── READING TEXT ──

ACT Party

The Prime Minister seems to think ‘collectivism’ saved us from COVID-19. Labour would love the event of the decade to back their belief system, but it doesn’t.

Nobody is an Island. If collectivism just means working together, then everything is collectivism. When Labour says collectivism, they really mean state control, things they force the whole country to do. The other way is working together by choice. That’s free enterprise.

Once you start comparing, you start to feel sorry for the poor Government. The comparison just isn’t fair.

Operating supply chains

Nobody ran out of food. The stores remained full as supply chains adapted to new rules and great disruption. Food went out, too, with the rural sector earning export receipts by feeding 40 million people overseas. The Government’s delivery of testing and PPE was an absolute farce. The only good news is we didn’t have to rely on them alone, we had entrepreneurs such as the Mowbrays chartering planes to airlift in tonnes of PPE. It’s not perfect, with frustration at shortages of some imports, the pace of arrivals and some increased prices, but New Zealand is a bit off the beaten track and yet largely things have worked.

Hard and early?

In reality New Zealand had time to burn, being the 63rd country to find a case. What was ‘early’ in our COVID story was late compared with many countries. How late? The Government cancelled its international ceremony to commemorate the tragedy of March 15 only a few days before it was scheduled.

Retirement villages, almost all private, knew their residents were vulnerable and locked down by early March. If retirement villages had been as poorly prepared as the Government, New Zealand would have had many more deaths.

Cutting pay

In the first weeks of the lockdown, voluntary pay reductions were happening across New Zealand. Many, if not most corporate managers took 10-20 per cent cuts straight away. It took nearly four months from when David Seymour first mooted MP pay cuts to when they were put in place.

Kindness

This should be a home game for the Government, but what did they really do? We had a lockdown that turned out to be illegal, enforced by a Police Commissioner who did his best to scare citizens. There was a Government website so you could snitch on your neighbours. Meanwhile, the Student Volunteer Army and Foodstuffs set up an entire operation for the elderly to order their groceries.

Setting rules of the game

Companies up and down New Zealand had to put in place rules and regulations to comply with their Health and Safety obligations in a COVID world. We didn’t hear much about it because people just got on with it.

───
── DATA TO EXAMINE ──

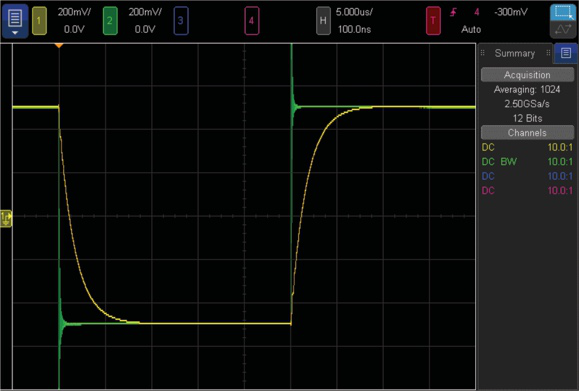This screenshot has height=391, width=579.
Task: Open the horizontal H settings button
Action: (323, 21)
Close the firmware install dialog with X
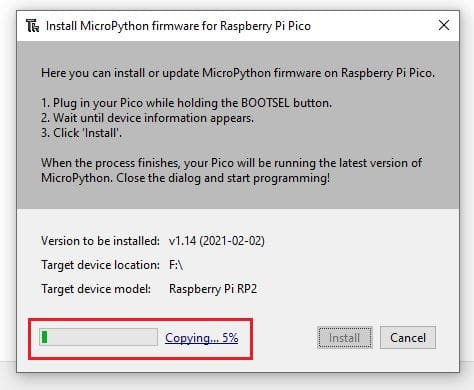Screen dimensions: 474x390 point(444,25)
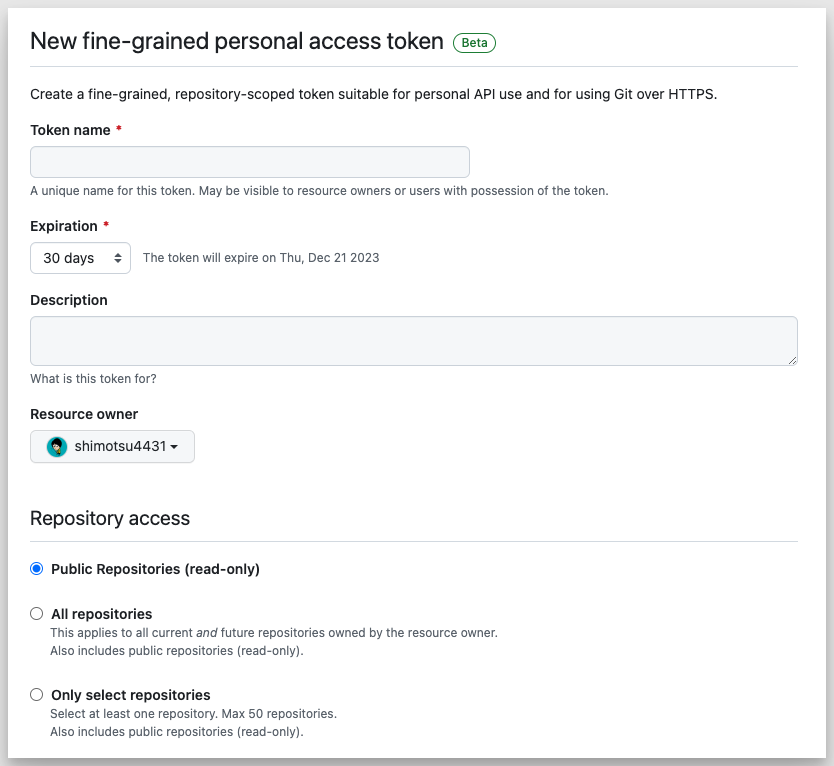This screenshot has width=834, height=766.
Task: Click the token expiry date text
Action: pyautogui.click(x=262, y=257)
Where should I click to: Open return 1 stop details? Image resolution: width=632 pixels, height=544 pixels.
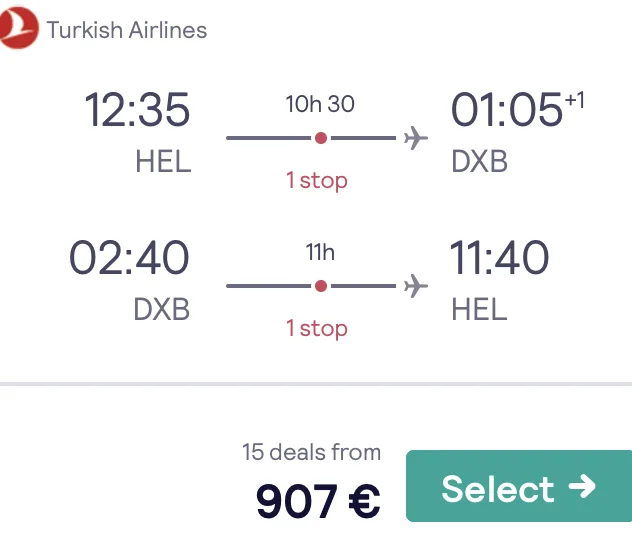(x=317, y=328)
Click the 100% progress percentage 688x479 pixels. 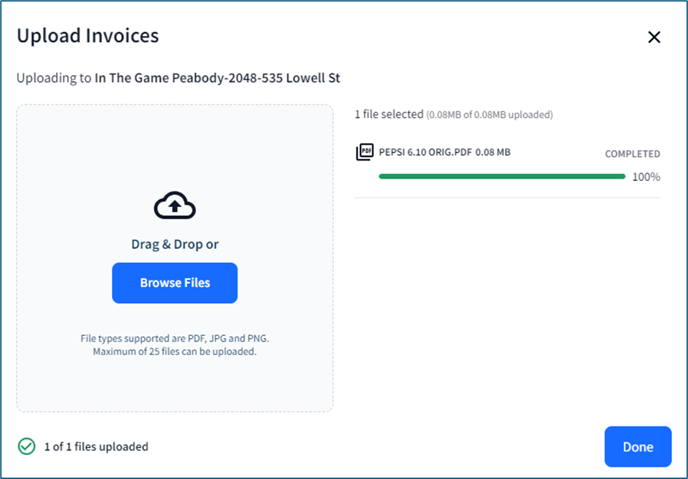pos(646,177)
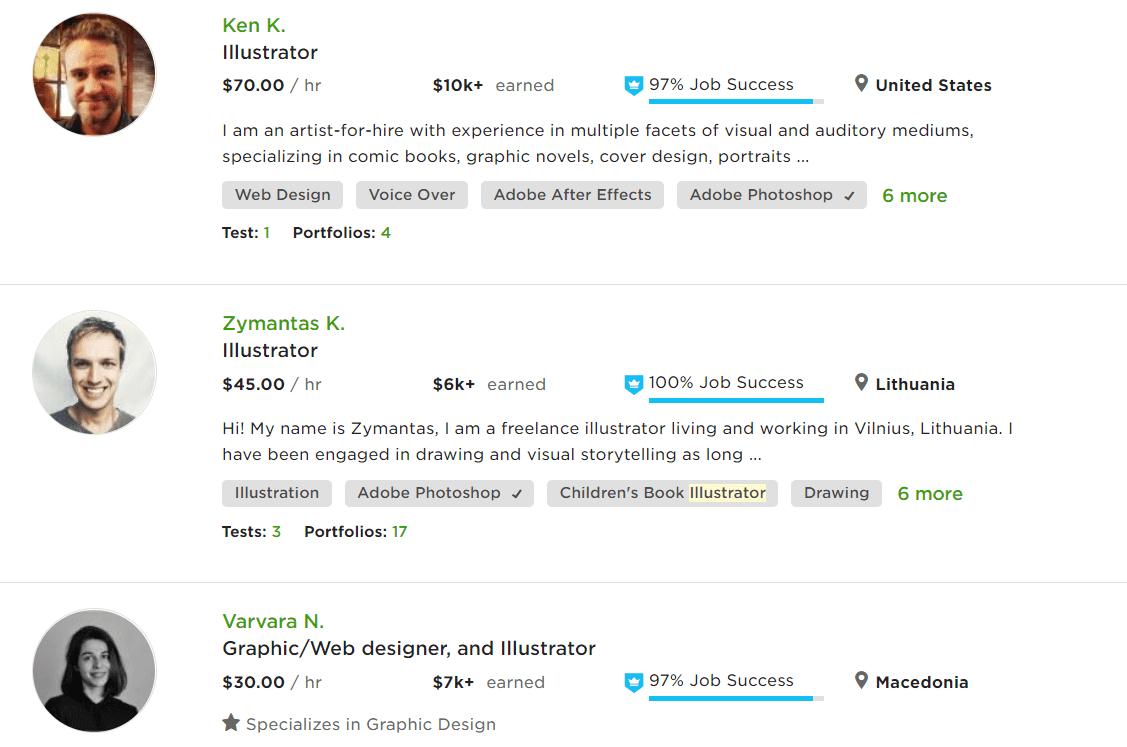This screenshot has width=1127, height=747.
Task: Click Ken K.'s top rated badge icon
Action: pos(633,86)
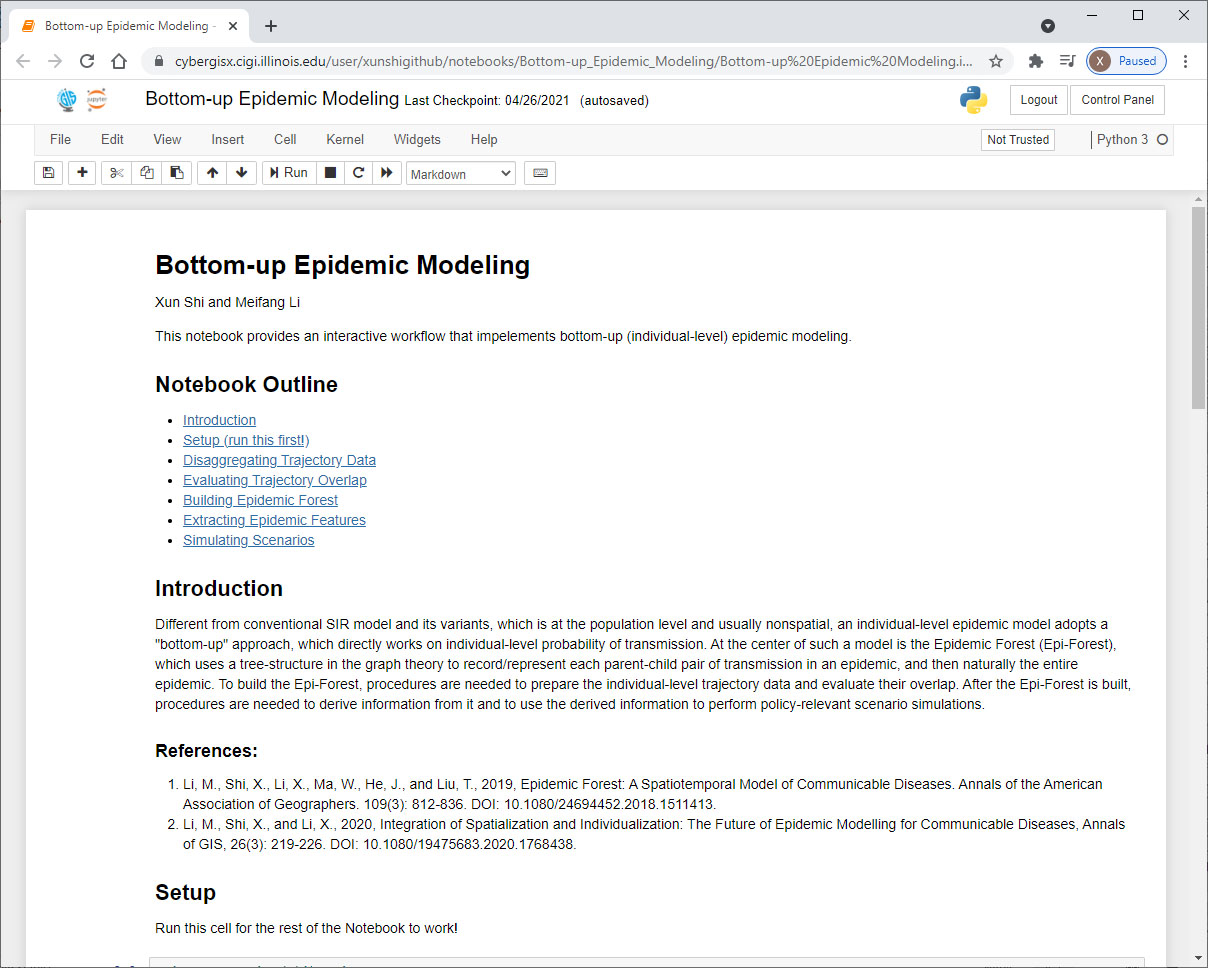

───

• **PROBLEMS TO SOLVE**:
(1) Can you retype a passage from the ACT Party piece on COVID-19 word for word, starting at "Hard and early?" and ending at "many more deaths."?
(2) How would the ACT Party piece on COVID-19 go on after its last sentence? Write the next part.
The entries come from a different source than the ACT Party piece on COVID-19.

• **EXERCISE ANSWERS**:
(1)
Hard and early?

In reality New Zealand had time to burn, being the 63rd country to find a case. What was ‘early’ in our COVID story was late compared with many countries. How late? The Government cancelled its international ceremony to commemorate the tragedy of March 15 only a few days before it was scheduled.

Retirement villages, almost all private, knew their residents were vulnerable and locked down by early March. If retirement villages had been as poorly prepared as the Government, New Zealand would have had many more deaths.

(2)
Besides the illegal lockdown, the rules set by the Government were clunky and often illogical, the most obvious example being letting supermarkets, dairies and even sex toy outlets (because they also sold contraception) open, but not butchers, bakers, or fresh fruit and vege sellers.

Technology

Still only 5 per cent of the population use the Government’s contact tracing app. Private enterprise’s COVID Card could be in place by now, but the Government decided to kick for touch with a pointless trial of the concept. Meanwhile the world’s pharmaceutical companies have innovated beyond what was thought possible to deliver vaccines that appear to be killing the pandemic.

To give credit where it’s due, the Government, specifically a Crown Research Institute called ESR, have made enormous progress with genome sequencing. The ability to identify specific strains of COVID is enormously helpful for working out where it comes from.

There are triumphs under state control just as there are failures in free enterprise. But in Government failure is the norm, in free enterprise it is the exception. Why? If you don’t keep people happy under free enterprise, you go broke. In Government, you can literally print money and send an IOU to people not even born yet.

Nobody can change that, unless a majority of people agree. It is like a restaurant where everyone gets the most popular meal regardless of what they themselves chose. What would happen at such a restaurant? First, people would stop looking closely, or stop looking altogether, at the menu. Over time, the restaurant would stop putting effort into a menu few people cared about. Food was like that in countries that took collectivism seriously.

We face big challenges post COVID; weak productivity, gangs with guns, declining education standards, poor quality law-making. If COVID has any lesson for us, it’s that free enterprise is more often the solution to our problems than state control.